Here OpenAFS is showing some promise. It seem some guys are working on an IFS driver for OpenAFS (see OpenAFS for Windows Requested Features and Road Map). IFS looks like the right way to integrate a new file system with the Windows platform. Last I checked, Hadoop didn’t support all the functions of a general purpose file system, but maybe it could still be integrated with IFS to give a it a really nice interface for Windows users. I don’t know what OpenAFS does on Linux, but I’m assuming it works nicely there already. I should investigate…

I mention Hadoop and OpenAFS, since they seem to be the only candidates in the list of distributed file systems on Wikipedia that appear to be free, properly maintained and generally useful.

Once you have your data sorted out, you still need to distribute your computation across the nodes in your cluster.
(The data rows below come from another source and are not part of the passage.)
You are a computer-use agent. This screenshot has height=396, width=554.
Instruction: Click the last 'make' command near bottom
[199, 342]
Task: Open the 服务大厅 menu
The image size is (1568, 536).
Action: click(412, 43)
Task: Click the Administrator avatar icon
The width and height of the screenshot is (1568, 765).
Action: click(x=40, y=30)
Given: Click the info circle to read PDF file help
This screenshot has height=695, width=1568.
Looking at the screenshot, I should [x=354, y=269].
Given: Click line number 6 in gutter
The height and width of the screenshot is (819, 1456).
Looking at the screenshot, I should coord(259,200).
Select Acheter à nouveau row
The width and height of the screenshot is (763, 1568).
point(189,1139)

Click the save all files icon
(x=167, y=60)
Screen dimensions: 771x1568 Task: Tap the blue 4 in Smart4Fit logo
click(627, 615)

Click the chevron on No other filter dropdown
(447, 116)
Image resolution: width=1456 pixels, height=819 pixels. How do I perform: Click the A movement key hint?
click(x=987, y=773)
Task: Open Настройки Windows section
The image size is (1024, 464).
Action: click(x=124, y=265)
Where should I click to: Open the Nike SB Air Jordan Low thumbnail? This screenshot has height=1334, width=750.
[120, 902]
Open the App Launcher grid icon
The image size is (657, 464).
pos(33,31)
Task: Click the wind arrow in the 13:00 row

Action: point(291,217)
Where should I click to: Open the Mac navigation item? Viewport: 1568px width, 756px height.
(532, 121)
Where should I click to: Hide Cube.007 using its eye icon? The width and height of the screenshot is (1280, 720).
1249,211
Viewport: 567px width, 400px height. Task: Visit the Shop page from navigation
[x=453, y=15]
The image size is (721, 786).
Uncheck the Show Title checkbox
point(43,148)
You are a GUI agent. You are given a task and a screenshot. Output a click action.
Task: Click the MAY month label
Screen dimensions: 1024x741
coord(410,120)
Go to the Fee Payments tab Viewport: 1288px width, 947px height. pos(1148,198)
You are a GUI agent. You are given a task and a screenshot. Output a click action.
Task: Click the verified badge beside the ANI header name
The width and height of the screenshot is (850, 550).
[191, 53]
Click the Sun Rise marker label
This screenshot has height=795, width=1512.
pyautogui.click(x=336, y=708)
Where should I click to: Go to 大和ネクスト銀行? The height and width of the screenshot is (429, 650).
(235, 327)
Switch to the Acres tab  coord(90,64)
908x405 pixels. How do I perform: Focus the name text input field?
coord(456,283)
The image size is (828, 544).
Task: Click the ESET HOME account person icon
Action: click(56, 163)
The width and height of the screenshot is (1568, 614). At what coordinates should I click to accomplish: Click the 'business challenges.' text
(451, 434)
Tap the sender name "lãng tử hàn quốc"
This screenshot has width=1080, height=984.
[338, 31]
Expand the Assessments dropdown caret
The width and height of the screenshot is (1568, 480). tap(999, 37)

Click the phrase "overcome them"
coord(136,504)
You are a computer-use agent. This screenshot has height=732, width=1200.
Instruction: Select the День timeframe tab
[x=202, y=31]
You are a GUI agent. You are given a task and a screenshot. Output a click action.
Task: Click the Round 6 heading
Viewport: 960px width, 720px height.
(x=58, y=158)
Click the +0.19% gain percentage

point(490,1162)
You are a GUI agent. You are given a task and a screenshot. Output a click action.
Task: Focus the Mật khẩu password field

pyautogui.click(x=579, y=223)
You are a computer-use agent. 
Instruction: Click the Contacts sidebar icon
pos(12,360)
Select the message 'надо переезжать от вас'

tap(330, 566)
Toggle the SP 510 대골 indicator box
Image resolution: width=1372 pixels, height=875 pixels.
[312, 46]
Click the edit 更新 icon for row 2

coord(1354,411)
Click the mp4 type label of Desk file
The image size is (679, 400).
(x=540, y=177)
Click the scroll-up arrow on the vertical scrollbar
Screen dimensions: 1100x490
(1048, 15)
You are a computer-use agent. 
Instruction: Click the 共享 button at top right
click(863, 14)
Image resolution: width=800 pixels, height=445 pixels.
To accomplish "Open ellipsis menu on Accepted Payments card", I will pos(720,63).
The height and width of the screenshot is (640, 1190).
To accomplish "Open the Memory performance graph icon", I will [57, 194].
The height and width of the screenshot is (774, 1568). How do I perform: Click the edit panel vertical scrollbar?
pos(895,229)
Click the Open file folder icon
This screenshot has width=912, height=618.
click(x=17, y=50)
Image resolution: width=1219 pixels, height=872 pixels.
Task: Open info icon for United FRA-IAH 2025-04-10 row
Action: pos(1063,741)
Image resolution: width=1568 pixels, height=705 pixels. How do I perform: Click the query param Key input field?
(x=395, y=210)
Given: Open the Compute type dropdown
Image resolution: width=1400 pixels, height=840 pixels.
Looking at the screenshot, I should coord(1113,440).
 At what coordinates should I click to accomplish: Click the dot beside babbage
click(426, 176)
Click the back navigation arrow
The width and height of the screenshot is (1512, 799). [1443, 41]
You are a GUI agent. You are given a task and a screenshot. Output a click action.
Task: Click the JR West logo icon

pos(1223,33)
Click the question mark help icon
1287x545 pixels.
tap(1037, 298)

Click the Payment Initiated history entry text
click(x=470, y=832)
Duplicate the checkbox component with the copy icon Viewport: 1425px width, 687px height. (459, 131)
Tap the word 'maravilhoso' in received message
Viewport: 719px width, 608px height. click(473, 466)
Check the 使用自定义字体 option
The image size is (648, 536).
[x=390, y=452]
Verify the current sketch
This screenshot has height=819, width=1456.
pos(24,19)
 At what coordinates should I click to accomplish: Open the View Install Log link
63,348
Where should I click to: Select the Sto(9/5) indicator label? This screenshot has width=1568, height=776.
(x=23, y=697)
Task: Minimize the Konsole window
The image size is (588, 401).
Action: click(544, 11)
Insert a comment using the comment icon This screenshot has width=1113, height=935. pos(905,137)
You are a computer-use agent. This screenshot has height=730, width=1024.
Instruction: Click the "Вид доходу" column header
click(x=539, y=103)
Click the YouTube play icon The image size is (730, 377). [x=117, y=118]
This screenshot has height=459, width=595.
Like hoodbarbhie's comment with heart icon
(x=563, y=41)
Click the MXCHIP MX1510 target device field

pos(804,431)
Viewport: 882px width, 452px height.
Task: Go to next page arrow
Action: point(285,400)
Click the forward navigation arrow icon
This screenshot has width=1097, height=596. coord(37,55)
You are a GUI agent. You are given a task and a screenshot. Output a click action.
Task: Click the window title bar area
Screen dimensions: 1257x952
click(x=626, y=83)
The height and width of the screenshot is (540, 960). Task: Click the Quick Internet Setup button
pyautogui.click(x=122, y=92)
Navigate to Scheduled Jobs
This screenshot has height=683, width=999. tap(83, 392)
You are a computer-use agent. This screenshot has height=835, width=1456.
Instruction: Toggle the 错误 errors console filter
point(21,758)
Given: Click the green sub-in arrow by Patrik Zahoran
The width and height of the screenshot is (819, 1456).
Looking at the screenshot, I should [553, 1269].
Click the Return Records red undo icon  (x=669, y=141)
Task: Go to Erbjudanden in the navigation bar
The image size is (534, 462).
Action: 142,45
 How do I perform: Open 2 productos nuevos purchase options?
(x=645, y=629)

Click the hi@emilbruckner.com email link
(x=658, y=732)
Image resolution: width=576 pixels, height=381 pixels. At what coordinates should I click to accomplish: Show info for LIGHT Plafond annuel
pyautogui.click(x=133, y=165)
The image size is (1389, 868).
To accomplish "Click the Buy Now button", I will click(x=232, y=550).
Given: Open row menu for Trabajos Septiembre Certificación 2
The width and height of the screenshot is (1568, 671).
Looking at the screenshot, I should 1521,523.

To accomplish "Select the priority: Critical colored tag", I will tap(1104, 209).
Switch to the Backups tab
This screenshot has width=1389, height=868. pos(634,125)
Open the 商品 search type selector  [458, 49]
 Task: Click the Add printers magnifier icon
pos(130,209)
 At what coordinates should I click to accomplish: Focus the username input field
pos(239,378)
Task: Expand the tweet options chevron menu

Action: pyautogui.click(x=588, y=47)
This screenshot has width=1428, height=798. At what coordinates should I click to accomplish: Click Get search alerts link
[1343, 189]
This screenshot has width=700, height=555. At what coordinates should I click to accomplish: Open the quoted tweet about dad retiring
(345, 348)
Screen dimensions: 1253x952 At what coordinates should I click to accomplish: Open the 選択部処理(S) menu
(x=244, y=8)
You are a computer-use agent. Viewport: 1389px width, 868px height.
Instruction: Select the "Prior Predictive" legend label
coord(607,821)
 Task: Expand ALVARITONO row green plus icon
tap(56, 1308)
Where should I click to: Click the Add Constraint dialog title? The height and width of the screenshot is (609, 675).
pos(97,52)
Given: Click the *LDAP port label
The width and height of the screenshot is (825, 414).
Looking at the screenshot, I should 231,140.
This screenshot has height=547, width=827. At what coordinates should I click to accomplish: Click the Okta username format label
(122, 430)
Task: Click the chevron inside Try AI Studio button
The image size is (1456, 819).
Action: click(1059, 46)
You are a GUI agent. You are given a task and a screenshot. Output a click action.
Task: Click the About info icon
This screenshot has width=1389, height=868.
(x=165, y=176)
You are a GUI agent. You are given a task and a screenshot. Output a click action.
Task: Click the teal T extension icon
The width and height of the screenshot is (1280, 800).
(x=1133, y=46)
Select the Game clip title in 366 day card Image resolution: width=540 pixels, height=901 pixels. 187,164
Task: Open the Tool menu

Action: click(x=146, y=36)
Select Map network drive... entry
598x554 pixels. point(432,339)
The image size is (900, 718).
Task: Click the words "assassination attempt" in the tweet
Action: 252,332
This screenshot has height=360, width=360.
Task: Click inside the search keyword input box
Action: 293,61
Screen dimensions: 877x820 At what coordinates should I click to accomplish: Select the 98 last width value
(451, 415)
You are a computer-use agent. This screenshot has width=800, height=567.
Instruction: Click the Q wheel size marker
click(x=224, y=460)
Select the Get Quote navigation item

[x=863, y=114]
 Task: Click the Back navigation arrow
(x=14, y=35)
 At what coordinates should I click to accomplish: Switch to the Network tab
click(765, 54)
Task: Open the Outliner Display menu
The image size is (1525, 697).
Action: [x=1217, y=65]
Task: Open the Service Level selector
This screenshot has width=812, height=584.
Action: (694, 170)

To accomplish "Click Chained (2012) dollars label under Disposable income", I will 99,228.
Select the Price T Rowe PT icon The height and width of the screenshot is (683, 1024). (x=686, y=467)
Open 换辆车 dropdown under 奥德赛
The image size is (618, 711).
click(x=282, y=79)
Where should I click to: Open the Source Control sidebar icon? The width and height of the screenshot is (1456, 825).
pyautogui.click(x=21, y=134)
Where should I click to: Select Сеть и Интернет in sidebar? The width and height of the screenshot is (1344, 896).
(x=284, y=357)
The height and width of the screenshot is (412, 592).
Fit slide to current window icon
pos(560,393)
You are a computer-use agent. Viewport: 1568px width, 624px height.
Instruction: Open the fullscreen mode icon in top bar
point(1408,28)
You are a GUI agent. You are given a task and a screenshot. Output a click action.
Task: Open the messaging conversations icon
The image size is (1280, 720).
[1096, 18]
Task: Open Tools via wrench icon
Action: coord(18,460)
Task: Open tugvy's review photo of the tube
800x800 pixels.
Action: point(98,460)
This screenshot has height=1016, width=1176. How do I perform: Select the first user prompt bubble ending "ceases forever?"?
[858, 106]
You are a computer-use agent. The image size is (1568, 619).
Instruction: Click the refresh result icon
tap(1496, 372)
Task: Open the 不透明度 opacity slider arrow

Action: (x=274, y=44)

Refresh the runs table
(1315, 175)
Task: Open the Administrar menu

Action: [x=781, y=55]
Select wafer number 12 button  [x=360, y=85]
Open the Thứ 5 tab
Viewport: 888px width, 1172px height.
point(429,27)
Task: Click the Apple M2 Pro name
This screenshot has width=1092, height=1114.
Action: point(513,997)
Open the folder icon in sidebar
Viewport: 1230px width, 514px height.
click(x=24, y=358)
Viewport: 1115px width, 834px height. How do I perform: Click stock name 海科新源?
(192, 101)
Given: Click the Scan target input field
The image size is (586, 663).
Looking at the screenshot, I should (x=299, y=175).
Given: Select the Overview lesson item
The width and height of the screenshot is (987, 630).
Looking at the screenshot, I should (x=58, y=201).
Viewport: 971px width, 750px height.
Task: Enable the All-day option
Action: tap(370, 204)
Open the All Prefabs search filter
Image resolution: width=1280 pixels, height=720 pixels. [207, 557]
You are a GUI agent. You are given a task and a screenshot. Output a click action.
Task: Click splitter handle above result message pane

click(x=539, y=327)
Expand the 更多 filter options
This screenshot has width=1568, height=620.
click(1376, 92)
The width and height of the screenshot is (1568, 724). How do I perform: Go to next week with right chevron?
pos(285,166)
I’ll discuss that in another post.

By the way, the Hadoop folks recently created a subproject called Mahout, that is focusing on building distributed implementations of various machine learning algorithms, following the ideas published in Map-Reduce for Machine Learning on Multicore.

Jar Jar Links and One-JAR

Tuesday, February 5th, 2008

Java links of the day: Jar Jar Links (jarjar) and One-JAR. I’ve used jarjar before, but I’ve run into some bugs when trying to bundle certain libraries. The JRuby project have also had this issue. I guess jarjar’s maintenance went south after Google bought Tonic Systems…

Java Native Access (JNA)

Friday, February 1st, 2008

I’ve been meaning to write something about Java Native Access (JNA), but I’ve been too busy actually using it! According to the JNA site, “JNA provides Java programs easy access to native shared libraries.” Python folks have had the same functionality in ctypes for a while now.

I’ve been using JNA for about 9 months for code related to my master’s thesis. I’ve built Java code on top native libraries for BLAS (mostly Intel MKL for now), HDF, PRIMME and MATLAB.

JNA’s future is looking bright. It provides an easy-to-use alternative to JNI. The JNA maintainer, Timothy Wall, is extremely active on the mailing list. Even the JRuby folks are catching on.

Java compiler bugs

Friday, February 1st, 2008

During the work on the Java code related to my master’s thesis, I’ve run into two bugs in Sun’s Java compiler (using Java 6).

The first bug was Bug ID: 6570761 Possible generics regression - inconvertible types. I’ve since changed my the design so that this bug no longer affects me, but it was annoying none the less.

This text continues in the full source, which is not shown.